#### DOCUMENT EXCERPT

So, how do we determine whether the ListingModel instance we're resolving already has all the amenity data attached to it? We know that when we for a single listing, we get all the amenity data from the REST API; in contrast, when we query for featuredListings, we only get a list of amenity ids for each listing; name and category are null! They weren't included in the REST API response.

// Amenities on an instance of ListingModel when returned by the Query.listing datafetcher
Listing{id='listing-1',
amenities='[Amenity{id='am-2',category='Accommodation Details',name='Towel'},
Amenity{id='am-10',category='Space Survival',name='Oxygen'},
Amenity{id='am-11',category='Space Survival',name='Prepackaged meals'}]'}
// Amenities on an instance of ListingModel when returned by the Query.featuredListings datafetcher
Listing{id='listing-1',
amenities='[Amenity{id='am-2',category='null',name='null'},
Amenity{id='am-10',category='null',name='null'},
Amenity{id='am-11',category='null',name='null'}]}

Local context in DGS

DGS gives us a way to pass down custom context between our datafetchers: using the DataFetcherResult type. We'll use this type's localContext property to help us determine whether we're resolving amenities for a ListingModel that already has them set on the class, or whether we need to make a follow-up request.

First, let's import the DataFetcherResult type, at the top of the file.

ListingDataFetcher
import graphql.execution.DataFetcherResult;

Then, we'll wrap the listing method's return type with DataFetcherResult.

ListingDataFetcher
@DgsQuery
public DataFetcherResult<ListingModel> listing(@InputArgument String id) {
return listingService.listingRequest(id);
}

Right now, we'll see an error in our code: the listing method is no longer returning the type that we've indicated. Instead of returning the data directly, we'll capture it in a ListingModel called listing.

ListingDataFetcher
@DgsQuery
public DataFetcherResult<ListingModel> listing(@InputArgument String id) {
ListingModel listing = listingService.listingRequest(id);
}

To return a DataFetcherResult type, we'll need to build an instance of the type, with additional properties attached. The syntax will look something like this:

return DataFetcherResult.<T>newResult()
.data() // pass in the data to return
.localContext() // attach local context
.build();

Let's update our method using this syntax. For the value of T, the type , we'll give the original return type of our method, ListingModel. We'll pass the listing into data().

ListingDataFetcher
return DataFetcherResult.<ListingModel>newResult()
.data(listing)
.localContext()
.build();

The localContext property is what we'll use in this datafetcher method to indicate to the next datafetcher in the chain that the ListingModel we return already has its full amenity data.

To do so, we'll pass in a new Map with a property hasAmenityData that we set to true.

ListingDataFetcher
return DataFetcherResult.<ListingModel>newResult()
.data(listing)
.localContext(Map.of("hasAmenityData", true))

########
#### INFORMATION SUPPLIED

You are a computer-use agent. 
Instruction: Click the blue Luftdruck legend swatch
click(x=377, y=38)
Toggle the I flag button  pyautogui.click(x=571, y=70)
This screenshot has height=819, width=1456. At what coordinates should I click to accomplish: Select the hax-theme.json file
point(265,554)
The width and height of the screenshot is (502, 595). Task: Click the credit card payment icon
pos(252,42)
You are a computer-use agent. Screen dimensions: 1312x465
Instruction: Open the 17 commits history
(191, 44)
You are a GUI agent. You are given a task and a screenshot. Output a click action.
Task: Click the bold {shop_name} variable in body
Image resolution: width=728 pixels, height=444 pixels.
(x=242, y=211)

########
#### INFORMATION SUPPLIED

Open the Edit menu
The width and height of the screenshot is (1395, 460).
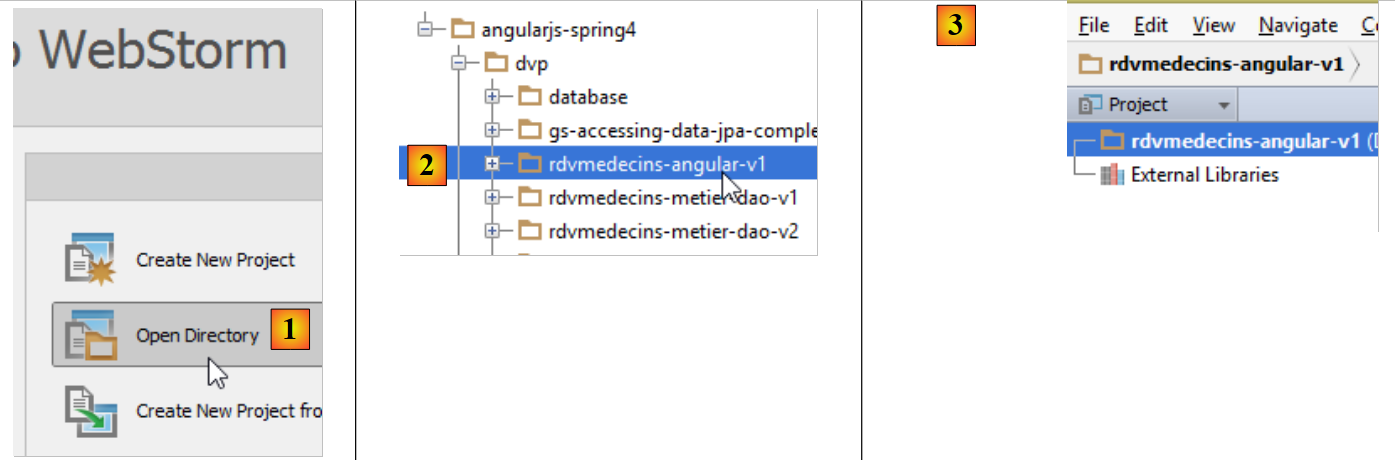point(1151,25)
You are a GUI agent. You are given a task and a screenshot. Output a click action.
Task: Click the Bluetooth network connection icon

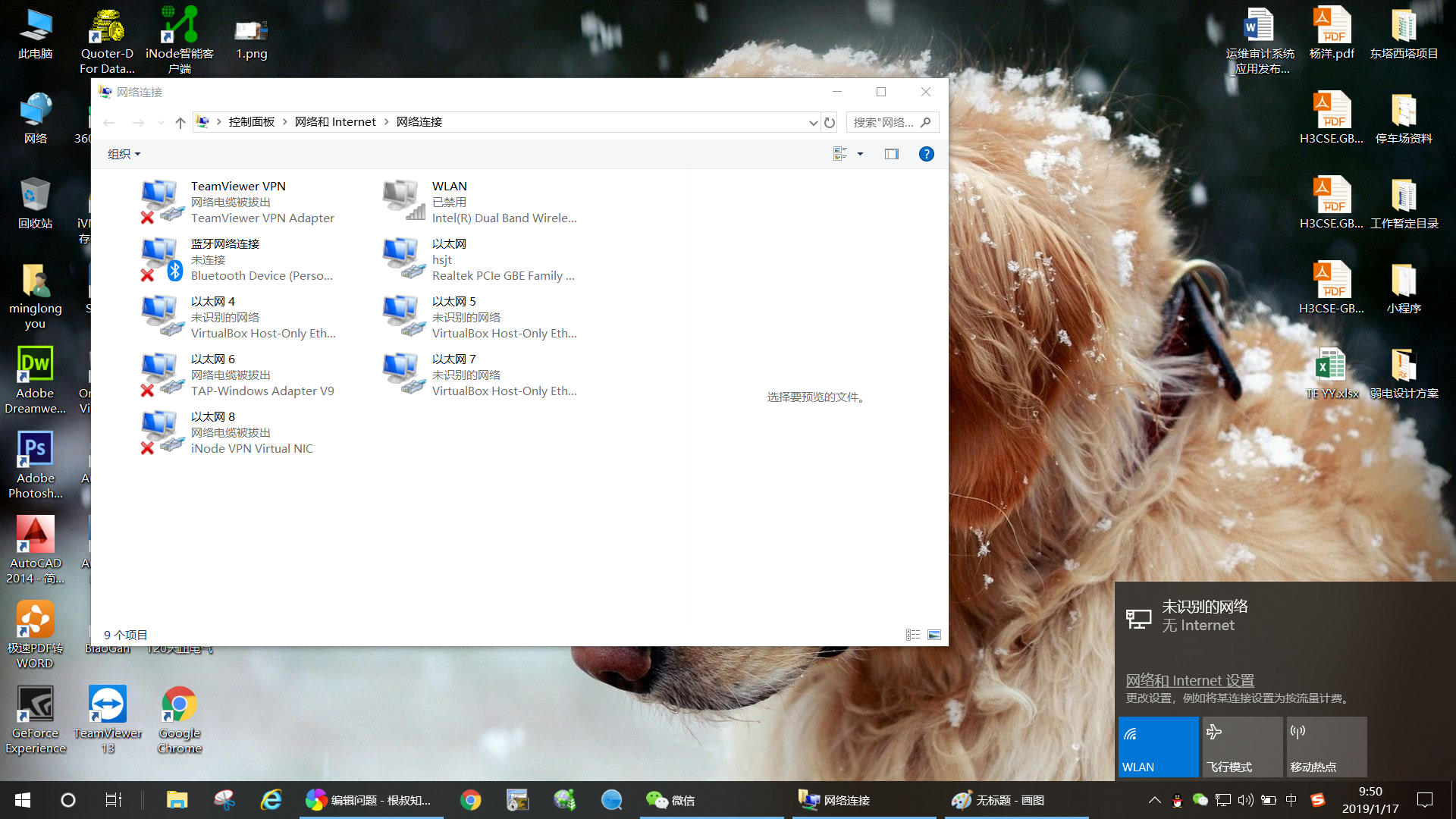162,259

########

◆ WRITTEN TASKS
**1.** In the DGS local-context tutorial above, do the following statements agree with the text? Answer yes or no for each and quote the deciding words.
(a) A featuredListings query returns each listing's amenities with their names and categories filled in.
(b) The localContext value is a Map with a hasAmenityData property set to true.
(c) DataFetcherResult is imported from graphql.execution.
**2.** Answer these questions from the DGS local-context tutorial above.
(a) What type wraps the listing method's return type?
(b) What is the variable called that holds the result of listingService.listingRequest(id)?
(c) In the sample output from the Query.listing datafetcher, what is the name of the amenity with id am-10?
**3.** Continue the DGS local-context tutorial above, starting after its last line.

◆ OUTPUTS FOR THE TASKS
**1.**
(a) No: "we only get a list of amenity ids for each listing; name and category are null!"
(b) Yes: "we'll pass in a new Map with a property hasAmenityData that we set to true."
(c) Yes: "import graphql.execution.DataFetcherResult;"

**2.**
(a) DataFetcherResult
(b) listing
(c) Oxygen

**3.**
.build();

Now let's do the same for featuredListings. The syntax will look the same, except for the localContext value, where we'll set the hasAmenityData property to false.

ListingDataFetcher
@DgsQuery
public DataFetcherResult<List<ListingModel>> featuredListings() throws IOException {
List<ListingModel> listings = listingService.featuredListingsRequest();
return DataFetcherResult.<List<ListingModel>>newResult()
.data(listings)
.localContext(Map.of("hasAmenityData", false))
.build();
}

Retrieving context with getLocalContext

Our Query.listing and Query.featuredListings datafetcher methods are both setting some custom context; now, let's set up the syntax that lets us retrieve that context from another datafetcher method.

Scroll back to the Listing.amenities datafetcher method.

We'll use the dfe parameter again, this time calling getLocalContext. We'll receive this as a Map<String, Boolean> type we'll call localContext.

ListingDataFetcher
Map<String, Boolean> localContext = dfe.getLocalContext();

We'll check whether the hasAmenityData on localContext is true, and if so, we can safely assume that our ListingModel instance already has its amenities property set and fully populated.

ListingDataFetcher
Map<String, Boolean> localContext = dfe.getLocalContext();
if (localContext.get("hasAmenityData")) {
return listing.getAmenities();
}

Now if our local context doesn't have hasAmenityData set to true, then we'll assume that a follow-up request for complete amenity data is necessary.

ListingDataFetcher
Map<String, Boolean> localContext = dfe.getLocalContext();
if (localContext.get("hasAmenityData")) {
return listing.getAmenities();
}
// TODO: FOLLOW-UP REQUEST HERE

Let's build the call in ListingService that can request amenity data.

Requesting amenities

Now let's jump into our datasources/ListingService file and build out this method. First, import the Amenity type from our generated folder.

datasources/ListingService
// ... other imports
import com.example.listings.generated.types.Amenity;

We'll need this method to return a List of Amenity types, since that's what our Listing.amenities expects to return. It will receive the id of the listing that we want to retrieve amenities for, a String we'll call listingId.

datasources/ListingService
public List<Amenity> amenitiesRequest(String listingId) {
// TODO
}

We'll start this request with the same boilerplate we've used previously: calling get on our class' client instance, and chaining on the uri. We're reaching out to the /listings/{listing_id}/amenities endpoint, passing in the listingId as the value for {listing_id}.

datasources/ListingService
client
.get()
.uri("/listings/{listing_id}/amenities", listingId)

Next, we'll chain on retrieve and body.

datasources/ListingService
client
.get()
.uri("/listings/{listing_id}/amenities", listingId)
.retrieve()
.body()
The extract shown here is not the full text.